The retinoids are a group of related compounds, including vitamin A (retinol) and its metabolite retinoic acid (RA), that profoundly affect differentiation and morphogenesis in various developmental systems. Local application of RA to developing chick limb buds induces duplication of the digits (Tickle et al. 1982) and there is evidence to suggest that RA may be a natural signalling substance in the chick limb bud (Thaller and Eichele, 1987; Brickell and Tickle, 1989; Brockes, 1989). Local application of RA also induces specific malformations of the chick face (Wedden, 1987). In Xenopus laevis embryos, RA acts on the developing central nervous system to transform anterior neural tissue to a posterior neural specification (Durston et al. 1989). In mammals, retinoids are potent teratogens, producing malformations of craniofacial structures, the limb, the heart, the thymus and the central nervous system (Morriss and Thorogood, 1978; Lammer et al. 1985; Satre and Kochhar, 1989). In addition to these effects, retinoids markedly affect the differentiation and maintenance of epithelial cells both in vivo and in vitro (Asseuneau et al. 1989; Kopan and Fuchs, 1989) and are used in the treatment of a number of chronic dermatoses (Lammer et al. 1985).

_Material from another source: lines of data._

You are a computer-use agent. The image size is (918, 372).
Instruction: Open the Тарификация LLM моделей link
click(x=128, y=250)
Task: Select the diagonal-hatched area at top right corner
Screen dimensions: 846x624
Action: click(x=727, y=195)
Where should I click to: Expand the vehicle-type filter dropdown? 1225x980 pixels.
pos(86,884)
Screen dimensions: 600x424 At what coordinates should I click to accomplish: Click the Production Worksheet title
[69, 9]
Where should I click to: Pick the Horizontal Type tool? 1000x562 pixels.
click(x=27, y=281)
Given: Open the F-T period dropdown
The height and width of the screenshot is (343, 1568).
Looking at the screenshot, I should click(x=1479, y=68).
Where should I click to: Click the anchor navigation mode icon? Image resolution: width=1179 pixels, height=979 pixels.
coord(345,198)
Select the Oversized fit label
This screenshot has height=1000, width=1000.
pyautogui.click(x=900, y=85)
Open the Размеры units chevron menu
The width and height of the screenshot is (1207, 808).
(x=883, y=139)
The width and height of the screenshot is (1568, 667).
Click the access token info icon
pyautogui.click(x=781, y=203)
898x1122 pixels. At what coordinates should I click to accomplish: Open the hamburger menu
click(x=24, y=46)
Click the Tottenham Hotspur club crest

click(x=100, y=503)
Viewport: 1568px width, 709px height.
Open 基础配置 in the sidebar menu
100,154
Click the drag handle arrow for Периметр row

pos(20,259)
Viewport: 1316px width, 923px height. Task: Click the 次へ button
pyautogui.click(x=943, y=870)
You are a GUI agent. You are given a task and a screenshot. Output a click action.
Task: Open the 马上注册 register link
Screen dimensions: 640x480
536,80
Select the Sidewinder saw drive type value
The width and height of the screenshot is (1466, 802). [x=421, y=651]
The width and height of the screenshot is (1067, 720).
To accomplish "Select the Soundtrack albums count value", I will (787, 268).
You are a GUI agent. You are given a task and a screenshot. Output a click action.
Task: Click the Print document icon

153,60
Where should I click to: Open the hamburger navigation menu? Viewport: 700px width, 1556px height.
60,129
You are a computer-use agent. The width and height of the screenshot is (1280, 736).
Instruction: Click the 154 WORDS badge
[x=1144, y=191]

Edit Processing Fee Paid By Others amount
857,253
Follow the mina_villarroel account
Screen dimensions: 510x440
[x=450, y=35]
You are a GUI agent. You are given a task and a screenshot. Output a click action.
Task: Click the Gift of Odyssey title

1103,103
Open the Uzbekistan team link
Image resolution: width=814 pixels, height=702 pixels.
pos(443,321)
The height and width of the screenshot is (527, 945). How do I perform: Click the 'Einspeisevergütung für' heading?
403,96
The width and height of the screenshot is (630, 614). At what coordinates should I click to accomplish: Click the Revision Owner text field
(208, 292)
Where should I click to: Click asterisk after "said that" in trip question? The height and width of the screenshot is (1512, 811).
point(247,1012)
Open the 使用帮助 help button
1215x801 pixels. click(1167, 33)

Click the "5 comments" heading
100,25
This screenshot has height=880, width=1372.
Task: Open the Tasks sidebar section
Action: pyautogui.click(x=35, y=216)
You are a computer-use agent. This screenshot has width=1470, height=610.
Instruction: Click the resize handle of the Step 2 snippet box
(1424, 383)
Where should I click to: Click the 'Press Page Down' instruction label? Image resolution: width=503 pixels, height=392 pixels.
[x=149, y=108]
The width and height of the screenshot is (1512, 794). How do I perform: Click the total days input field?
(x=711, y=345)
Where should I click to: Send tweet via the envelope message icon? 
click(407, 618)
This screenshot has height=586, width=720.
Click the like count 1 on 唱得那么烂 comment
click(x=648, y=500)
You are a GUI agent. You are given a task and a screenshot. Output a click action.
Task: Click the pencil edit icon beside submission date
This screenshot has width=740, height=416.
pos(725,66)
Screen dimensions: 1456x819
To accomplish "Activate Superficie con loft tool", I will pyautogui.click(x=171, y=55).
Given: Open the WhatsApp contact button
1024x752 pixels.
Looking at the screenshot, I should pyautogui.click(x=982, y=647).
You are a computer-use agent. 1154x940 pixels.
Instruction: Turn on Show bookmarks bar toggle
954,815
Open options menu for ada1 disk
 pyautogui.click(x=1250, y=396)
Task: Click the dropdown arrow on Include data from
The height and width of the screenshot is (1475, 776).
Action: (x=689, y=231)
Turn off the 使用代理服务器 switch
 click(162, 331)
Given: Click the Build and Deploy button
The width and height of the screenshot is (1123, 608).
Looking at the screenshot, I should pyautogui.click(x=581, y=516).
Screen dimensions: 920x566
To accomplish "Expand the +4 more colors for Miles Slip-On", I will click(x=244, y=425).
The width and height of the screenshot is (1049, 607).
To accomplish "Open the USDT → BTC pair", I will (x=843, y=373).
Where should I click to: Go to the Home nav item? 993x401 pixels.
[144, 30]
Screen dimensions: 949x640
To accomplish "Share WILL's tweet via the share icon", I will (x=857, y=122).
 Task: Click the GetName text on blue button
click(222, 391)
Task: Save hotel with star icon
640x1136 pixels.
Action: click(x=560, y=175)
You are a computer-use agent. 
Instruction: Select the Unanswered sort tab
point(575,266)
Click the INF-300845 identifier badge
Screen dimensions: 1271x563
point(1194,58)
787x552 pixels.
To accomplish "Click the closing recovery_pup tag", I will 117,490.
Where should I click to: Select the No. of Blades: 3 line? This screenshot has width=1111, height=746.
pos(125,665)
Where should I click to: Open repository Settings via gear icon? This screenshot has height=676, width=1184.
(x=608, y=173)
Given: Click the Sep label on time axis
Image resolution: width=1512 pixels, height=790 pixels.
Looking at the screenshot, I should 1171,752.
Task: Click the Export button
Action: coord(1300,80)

RA acts by binding to nuclear RA receptors, which are members of the steroid/thyroid hormone receptor superfamily. The resultant ligand-receptor complexes are capable of regulating the transcription of target genes (Green and Chambon, 1988; La Rosa and Gudas, 1988; de Thé et al. 1990). Three closely related RA receptors, encoded by distinct genes, have been identified in humans and mice. These are RAR-α (Petkovich et al. 1987; Giguère et al. 1987), RAR-β (Brand et al. 1988; Benbrook et al. 1988) and RAR-y (Zelent et al. 1989; Krust et al. 1989). A number of isoforms of RAR-γ, generated by alternative splicing of the primary transcript, have also been identified (Kastner et al. 1990; Giguère et al. 1990). The expression patterns of the three RAR genes are quite distinct (Dollé et al. 1989; Ruberte et al. 1990; Zelent et al. 1989). Recently, a fourth species of nuclear receptor that responds to RA (hRXR-α) was identified in humans (Mangelsdorf et al. 1990). Whilst hRXR-a is still a member of the steroid/thyroid hormone receptor superfamily, it has no significant homology to RAR-α, RAR-β and RAR-γ in the RA-binding domain and therefore appears to represent an evolutionarily distinct RA response pathway. Transcriptional transactivation by hRXR-a is considerably less sensitive to RA than is transactivation by hRAR-α, an approximately five-fold higher concentration of RA being required for a 50 % maximal response with hRXR-α (Mangelsdorf et al. 1990). This suggests that a closely related metabolite or structural analogue of RA, rather than RA itself, may be the natural ligand of hRXR-α. High level expression of hRXR-α was detected in rat liver, by northern blotting analysis (Mangelsdorf et al. 1990).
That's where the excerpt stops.